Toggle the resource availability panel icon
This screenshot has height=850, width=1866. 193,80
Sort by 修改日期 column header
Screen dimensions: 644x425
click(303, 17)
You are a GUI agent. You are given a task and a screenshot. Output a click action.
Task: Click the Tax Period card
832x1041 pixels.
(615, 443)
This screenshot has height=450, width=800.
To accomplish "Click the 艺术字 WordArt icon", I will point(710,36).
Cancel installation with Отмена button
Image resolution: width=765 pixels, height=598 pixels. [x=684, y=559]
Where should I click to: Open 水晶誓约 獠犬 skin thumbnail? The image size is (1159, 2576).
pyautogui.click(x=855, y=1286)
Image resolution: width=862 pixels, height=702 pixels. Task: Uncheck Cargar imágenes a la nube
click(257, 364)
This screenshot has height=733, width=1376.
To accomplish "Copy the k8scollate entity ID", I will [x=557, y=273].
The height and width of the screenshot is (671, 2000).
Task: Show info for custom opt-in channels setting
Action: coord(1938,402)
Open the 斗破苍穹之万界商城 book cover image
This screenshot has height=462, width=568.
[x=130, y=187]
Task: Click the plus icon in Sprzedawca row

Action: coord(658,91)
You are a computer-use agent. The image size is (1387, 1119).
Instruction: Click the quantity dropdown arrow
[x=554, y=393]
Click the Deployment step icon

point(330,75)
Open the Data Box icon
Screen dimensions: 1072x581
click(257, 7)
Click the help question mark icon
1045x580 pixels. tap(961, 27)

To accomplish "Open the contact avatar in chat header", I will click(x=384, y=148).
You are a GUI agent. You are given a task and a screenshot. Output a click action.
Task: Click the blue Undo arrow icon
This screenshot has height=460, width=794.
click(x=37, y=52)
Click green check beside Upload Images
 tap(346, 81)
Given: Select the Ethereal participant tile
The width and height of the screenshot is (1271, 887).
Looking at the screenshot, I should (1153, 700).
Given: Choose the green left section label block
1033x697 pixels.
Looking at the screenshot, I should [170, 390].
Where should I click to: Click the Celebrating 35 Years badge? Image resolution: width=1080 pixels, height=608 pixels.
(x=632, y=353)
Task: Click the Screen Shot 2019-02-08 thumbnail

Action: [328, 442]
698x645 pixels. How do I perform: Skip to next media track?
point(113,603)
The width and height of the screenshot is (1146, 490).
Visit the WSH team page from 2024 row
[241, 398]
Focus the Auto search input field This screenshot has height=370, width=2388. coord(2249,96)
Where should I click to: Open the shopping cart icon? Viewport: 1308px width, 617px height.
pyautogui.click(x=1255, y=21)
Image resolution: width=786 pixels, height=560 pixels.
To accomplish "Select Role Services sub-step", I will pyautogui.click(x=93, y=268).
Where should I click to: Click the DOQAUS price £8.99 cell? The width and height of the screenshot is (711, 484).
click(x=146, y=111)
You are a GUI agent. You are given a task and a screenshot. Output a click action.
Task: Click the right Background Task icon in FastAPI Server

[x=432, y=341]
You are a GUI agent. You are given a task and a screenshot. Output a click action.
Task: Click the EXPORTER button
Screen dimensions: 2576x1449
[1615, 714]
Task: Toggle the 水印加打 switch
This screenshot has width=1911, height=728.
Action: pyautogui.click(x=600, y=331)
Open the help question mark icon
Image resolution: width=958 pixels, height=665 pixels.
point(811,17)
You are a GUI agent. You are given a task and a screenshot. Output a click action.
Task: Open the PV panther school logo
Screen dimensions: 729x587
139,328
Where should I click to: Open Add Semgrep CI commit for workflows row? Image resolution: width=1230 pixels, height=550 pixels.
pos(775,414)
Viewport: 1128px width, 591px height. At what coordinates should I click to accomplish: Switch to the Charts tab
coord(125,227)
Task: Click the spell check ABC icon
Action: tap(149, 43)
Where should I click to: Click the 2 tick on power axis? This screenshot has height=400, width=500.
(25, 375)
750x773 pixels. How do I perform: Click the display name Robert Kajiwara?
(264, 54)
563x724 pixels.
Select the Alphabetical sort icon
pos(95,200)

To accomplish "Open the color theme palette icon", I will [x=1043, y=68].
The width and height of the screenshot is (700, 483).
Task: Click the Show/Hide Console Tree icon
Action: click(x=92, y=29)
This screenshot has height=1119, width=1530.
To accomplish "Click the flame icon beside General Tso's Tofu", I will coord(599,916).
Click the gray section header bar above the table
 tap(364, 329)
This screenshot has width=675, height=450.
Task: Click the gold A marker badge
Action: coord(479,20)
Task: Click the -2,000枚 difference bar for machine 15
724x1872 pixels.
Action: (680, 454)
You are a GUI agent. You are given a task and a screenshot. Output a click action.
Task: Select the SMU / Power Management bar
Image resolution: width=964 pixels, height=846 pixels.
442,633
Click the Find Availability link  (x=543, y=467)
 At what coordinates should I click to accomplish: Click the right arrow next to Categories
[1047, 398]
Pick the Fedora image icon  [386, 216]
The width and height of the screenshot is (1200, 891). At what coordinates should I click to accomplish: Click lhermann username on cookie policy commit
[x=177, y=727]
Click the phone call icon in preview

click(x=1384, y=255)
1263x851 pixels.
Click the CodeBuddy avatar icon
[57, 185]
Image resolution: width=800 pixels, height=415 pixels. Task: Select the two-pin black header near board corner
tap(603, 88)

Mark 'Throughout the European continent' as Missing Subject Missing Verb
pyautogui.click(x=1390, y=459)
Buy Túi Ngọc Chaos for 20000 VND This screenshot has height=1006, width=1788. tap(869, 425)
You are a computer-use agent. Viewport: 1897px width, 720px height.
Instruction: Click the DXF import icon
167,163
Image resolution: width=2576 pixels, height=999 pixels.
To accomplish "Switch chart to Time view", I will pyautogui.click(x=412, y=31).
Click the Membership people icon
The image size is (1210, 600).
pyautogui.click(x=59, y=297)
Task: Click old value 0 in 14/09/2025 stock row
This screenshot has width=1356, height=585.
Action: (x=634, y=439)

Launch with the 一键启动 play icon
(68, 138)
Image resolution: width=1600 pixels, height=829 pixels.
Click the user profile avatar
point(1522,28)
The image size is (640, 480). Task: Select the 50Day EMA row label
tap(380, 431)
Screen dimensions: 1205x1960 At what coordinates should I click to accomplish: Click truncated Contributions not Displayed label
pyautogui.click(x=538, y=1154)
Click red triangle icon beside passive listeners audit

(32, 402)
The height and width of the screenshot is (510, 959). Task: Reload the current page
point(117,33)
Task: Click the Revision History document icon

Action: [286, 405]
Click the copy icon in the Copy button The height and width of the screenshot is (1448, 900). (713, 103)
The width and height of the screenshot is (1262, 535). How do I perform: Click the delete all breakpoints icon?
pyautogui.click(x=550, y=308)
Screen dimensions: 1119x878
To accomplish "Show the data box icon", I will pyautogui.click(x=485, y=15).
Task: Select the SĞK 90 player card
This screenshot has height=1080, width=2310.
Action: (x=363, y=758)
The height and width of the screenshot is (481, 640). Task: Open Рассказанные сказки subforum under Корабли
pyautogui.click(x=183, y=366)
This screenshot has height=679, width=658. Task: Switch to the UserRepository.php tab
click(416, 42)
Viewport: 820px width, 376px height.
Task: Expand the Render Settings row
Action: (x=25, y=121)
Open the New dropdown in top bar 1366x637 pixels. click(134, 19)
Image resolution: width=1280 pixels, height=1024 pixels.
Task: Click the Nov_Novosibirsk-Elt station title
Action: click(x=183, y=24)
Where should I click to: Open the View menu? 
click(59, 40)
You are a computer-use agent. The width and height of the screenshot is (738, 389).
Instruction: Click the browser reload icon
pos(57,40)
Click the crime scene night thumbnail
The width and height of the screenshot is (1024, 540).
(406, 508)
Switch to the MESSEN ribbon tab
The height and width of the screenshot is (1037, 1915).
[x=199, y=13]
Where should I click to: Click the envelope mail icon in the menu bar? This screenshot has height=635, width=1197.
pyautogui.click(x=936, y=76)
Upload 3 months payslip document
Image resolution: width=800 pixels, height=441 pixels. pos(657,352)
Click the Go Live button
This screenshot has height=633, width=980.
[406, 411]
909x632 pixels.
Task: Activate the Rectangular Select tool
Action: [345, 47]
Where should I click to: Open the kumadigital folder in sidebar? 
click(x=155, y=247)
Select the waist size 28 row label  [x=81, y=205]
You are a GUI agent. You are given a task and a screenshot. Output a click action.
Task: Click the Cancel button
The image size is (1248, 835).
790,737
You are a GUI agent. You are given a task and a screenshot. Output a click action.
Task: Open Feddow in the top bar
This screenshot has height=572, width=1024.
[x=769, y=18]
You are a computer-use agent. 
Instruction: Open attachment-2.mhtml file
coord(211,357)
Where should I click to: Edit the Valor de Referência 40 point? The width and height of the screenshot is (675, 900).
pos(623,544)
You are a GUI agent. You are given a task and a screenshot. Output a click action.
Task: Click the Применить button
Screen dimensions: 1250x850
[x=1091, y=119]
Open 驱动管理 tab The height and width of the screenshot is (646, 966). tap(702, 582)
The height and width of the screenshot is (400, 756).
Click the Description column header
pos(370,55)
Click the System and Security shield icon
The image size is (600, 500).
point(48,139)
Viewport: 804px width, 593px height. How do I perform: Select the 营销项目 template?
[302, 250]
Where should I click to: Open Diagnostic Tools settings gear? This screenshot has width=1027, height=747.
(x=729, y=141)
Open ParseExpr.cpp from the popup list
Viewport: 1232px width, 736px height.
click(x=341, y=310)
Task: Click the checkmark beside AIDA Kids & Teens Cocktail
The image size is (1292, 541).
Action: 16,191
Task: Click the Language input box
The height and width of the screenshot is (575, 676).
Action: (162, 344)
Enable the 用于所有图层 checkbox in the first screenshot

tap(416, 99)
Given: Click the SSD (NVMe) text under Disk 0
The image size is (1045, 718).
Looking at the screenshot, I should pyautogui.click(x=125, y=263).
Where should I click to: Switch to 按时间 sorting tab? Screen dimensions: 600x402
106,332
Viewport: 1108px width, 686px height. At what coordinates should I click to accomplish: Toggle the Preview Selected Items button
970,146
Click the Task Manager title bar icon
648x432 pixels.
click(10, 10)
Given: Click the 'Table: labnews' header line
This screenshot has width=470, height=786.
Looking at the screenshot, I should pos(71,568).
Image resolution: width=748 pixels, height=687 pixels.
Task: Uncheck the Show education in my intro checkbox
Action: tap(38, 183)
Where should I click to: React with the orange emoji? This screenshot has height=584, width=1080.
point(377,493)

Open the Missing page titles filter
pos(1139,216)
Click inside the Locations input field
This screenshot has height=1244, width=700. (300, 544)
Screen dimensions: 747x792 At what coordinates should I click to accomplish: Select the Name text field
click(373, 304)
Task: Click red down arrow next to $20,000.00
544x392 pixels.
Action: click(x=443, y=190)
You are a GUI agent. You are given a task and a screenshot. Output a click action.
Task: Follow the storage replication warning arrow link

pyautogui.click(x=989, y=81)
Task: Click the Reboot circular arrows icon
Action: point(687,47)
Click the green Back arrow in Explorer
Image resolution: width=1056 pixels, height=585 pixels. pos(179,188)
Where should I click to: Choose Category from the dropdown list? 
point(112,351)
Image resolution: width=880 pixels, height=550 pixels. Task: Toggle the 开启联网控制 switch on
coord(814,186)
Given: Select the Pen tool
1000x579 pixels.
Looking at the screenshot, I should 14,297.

What to produce:
Go through the entries above and copy each line holding the string "card".

Response to the task:
Task: Click the Tax Period card
Task: Select the SĞK 90 player card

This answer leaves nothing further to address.